The listing below contains a span that opens with the line containing "The width and height of the screenshot is (1209, 561)." and closes with the line containing "Open the outfits". Return that span exactly.

*** Information provided Section Begins ***

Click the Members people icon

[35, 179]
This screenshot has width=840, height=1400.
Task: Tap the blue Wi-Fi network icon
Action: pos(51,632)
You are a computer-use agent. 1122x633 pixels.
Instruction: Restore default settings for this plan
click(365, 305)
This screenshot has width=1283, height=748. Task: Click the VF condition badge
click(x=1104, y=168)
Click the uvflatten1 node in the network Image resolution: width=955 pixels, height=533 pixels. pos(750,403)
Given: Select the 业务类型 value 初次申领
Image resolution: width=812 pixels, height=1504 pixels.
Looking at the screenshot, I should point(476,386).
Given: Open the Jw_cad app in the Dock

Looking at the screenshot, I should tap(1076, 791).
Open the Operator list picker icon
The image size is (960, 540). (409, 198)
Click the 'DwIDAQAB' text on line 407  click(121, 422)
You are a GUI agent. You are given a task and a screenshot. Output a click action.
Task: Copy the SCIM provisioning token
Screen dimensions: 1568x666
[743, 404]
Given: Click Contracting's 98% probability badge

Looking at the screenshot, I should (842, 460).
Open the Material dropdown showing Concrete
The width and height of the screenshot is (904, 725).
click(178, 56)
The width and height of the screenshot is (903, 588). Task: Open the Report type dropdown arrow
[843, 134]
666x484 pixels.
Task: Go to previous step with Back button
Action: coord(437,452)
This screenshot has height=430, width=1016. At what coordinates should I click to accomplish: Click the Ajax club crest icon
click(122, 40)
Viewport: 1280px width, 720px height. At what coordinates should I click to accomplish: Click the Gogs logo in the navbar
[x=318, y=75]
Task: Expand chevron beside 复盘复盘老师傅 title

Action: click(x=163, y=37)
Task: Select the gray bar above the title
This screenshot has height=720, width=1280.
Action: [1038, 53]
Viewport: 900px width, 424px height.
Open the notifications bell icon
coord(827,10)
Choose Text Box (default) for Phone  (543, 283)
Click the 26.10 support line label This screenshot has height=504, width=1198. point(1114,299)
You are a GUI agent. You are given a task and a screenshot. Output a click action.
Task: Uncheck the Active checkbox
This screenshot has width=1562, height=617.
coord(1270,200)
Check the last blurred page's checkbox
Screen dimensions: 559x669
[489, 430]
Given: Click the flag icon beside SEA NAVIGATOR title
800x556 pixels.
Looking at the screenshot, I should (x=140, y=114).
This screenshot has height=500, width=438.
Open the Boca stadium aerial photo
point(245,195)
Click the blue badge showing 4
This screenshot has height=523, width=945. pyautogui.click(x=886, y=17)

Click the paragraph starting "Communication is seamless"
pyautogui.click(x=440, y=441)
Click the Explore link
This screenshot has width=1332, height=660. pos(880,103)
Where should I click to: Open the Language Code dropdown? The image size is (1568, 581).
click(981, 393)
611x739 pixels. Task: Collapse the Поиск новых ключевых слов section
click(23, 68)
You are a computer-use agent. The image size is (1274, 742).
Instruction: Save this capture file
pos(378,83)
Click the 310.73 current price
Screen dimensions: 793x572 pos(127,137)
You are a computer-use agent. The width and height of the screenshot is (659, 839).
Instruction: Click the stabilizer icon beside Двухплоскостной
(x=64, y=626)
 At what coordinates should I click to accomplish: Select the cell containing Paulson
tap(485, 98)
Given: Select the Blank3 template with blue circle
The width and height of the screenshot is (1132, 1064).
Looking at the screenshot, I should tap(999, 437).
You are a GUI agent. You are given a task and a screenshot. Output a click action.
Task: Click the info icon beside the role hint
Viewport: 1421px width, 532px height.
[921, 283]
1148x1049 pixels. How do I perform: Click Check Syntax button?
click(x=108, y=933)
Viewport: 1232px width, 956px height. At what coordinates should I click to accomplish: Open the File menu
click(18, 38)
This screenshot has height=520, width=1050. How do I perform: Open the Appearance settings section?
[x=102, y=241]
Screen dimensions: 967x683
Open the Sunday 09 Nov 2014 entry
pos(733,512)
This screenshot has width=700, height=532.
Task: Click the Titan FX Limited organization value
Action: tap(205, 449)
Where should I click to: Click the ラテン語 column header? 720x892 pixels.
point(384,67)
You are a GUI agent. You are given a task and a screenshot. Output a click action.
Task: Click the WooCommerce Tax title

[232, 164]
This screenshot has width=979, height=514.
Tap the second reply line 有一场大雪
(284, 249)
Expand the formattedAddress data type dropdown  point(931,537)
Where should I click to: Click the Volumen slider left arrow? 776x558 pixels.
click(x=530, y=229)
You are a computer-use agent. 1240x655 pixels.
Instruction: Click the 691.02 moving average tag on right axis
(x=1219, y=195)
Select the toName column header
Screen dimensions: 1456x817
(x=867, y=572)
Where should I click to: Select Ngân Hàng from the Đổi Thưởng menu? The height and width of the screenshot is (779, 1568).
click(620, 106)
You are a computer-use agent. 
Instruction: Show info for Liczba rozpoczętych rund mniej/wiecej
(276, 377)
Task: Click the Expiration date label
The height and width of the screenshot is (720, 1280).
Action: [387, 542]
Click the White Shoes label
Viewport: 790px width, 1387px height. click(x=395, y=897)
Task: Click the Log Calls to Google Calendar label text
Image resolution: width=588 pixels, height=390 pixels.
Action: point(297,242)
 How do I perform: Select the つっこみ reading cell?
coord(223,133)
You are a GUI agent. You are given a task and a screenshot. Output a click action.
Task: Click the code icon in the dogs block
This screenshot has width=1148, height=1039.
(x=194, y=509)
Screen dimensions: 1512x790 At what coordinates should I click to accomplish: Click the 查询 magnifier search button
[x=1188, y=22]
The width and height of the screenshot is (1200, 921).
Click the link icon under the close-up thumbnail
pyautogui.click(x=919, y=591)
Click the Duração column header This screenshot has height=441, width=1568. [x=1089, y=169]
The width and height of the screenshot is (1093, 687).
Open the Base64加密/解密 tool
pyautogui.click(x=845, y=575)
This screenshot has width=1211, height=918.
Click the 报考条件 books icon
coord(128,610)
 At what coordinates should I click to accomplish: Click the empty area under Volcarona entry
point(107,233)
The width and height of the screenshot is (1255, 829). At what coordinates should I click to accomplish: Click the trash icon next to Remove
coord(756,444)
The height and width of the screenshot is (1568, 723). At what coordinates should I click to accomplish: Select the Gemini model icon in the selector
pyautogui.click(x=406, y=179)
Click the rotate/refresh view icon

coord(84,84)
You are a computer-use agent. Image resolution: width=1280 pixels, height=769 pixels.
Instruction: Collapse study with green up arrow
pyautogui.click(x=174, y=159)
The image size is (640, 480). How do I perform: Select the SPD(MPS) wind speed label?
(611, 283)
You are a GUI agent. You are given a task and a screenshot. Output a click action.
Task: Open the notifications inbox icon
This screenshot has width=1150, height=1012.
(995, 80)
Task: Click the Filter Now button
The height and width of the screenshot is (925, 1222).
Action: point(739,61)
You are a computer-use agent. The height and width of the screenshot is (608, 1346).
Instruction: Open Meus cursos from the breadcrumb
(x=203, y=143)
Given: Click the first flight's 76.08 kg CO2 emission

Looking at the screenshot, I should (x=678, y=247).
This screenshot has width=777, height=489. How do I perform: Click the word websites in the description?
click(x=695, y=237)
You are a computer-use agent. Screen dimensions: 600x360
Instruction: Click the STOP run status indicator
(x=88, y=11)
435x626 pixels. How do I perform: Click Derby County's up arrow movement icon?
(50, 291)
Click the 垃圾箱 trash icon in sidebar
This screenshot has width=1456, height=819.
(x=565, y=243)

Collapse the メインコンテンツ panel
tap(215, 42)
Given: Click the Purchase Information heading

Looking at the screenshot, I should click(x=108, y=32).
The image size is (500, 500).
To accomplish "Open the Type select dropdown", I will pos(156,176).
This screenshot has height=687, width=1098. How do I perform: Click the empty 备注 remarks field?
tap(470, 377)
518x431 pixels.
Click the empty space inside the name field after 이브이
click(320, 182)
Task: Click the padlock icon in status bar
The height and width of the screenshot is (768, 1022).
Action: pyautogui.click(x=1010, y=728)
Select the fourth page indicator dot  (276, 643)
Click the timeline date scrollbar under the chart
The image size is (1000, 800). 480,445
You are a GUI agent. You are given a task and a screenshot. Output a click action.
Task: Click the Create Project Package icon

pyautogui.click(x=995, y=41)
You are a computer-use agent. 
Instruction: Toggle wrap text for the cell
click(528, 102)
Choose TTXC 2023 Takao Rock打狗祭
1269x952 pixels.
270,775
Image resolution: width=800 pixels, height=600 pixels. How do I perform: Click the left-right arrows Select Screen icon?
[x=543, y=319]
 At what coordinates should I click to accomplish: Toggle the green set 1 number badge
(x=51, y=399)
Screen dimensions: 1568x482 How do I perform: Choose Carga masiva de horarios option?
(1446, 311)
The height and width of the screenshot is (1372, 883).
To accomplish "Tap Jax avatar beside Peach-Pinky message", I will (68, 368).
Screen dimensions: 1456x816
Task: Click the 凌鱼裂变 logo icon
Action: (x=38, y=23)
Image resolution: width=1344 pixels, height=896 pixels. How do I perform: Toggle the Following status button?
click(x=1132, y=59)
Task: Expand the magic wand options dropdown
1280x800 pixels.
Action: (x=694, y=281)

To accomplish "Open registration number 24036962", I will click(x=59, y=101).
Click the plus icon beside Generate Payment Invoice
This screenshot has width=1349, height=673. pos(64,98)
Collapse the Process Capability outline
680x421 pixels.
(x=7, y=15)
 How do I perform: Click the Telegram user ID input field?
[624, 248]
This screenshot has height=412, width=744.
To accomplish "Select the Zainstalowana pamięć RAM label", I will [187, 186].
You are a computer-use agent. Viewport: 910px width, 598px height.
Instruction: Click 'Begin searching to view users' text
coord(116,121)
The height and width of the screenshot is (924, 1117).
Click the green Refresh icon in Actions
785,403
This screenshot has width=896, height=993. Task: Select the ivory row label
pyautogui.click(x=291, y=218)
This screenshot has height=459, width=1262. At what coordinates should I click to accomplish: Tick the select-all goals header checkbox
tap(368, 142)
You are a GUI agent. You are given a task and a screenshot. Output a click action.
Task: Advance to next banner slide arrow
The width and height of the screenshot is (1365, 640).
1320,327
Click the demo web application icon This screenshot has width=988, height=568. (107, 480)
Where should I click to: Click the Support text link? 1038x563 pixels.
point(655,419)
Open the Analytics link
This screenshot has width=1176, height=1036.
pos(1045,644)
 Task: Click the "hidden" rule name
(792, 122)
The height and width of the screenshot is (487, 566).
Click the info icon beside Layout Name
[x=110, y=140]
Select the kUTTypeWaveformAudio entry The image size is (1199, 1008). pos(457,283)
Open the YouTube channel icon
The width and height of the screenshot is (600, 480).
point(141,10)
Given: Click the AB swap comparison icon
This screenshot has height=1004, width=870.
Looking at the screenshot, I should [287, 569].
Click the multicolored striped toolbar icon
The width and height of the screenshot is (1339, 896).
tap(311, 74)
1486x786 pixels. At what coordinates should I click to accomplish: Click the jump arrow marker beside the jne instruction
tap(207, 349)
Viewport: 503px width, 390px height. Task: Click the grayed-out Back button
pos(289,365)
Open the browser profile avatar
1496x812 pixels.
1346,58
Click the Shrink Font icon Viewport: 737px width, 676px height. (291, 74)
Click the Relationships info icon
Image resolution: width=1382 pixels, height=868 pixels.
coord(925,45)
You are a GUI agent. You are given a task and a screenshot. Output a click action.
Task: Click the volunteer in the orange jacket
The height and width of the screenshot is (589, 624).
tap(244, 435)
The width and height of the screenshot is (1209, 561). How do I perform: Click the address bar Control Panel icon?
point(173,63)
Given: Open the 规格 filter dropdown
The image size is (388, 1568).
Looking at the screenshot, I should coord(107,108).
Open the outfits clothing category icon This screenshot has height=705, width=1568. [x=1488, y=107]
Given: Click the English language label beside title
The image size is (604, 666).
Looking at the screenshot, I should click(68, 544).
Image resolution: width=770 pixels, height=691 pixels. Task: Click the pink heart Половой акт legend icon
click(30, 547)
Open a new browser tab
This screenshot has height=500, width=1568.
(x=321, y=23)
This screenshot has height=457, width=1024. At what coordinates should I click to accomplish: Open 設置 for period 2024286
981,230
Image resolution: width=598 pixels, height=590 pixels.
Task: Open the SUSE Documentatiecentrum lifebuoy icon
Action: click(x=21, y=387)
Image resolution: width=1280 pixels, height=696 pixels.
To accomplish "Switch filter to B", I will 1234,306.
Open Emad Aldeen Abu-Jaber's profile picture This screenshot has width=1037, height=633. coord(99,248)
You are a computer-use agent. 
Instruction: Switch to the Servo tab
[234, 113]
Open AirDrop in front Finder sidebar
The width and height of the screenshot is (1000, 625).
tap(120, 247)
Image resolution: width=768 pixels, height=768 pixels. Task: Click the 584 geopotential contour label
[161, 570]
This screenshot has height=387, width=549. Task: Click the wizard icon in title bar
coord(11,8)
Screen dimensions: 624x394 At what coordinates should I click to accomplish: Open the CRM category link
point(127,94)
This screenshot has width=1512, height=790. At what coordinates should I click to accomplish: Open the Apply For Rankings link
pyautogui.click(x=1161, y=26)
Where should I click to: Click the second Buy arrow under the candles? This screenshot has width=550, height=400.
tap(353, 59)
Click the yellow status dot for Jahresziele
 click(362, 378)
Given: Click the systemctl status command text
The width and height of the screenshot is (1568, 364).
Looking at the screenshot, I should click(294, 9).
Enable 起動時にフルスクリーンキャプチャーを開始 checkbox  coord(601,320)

*** Information provided Section Ends ***

• [Result of this task]
The width and height of the screenshot is (1209, 561). How do I perform: Click the address bar Control Panel icon?
point(173,63)
Given: Open the 规格 filter dropdown
The image size is (388, 1568).
Looking at the screenshot, I should coord(107,108).
Open the outfits clothing category icon This screenshot has height=705, width=1568. [x=1488, y=107]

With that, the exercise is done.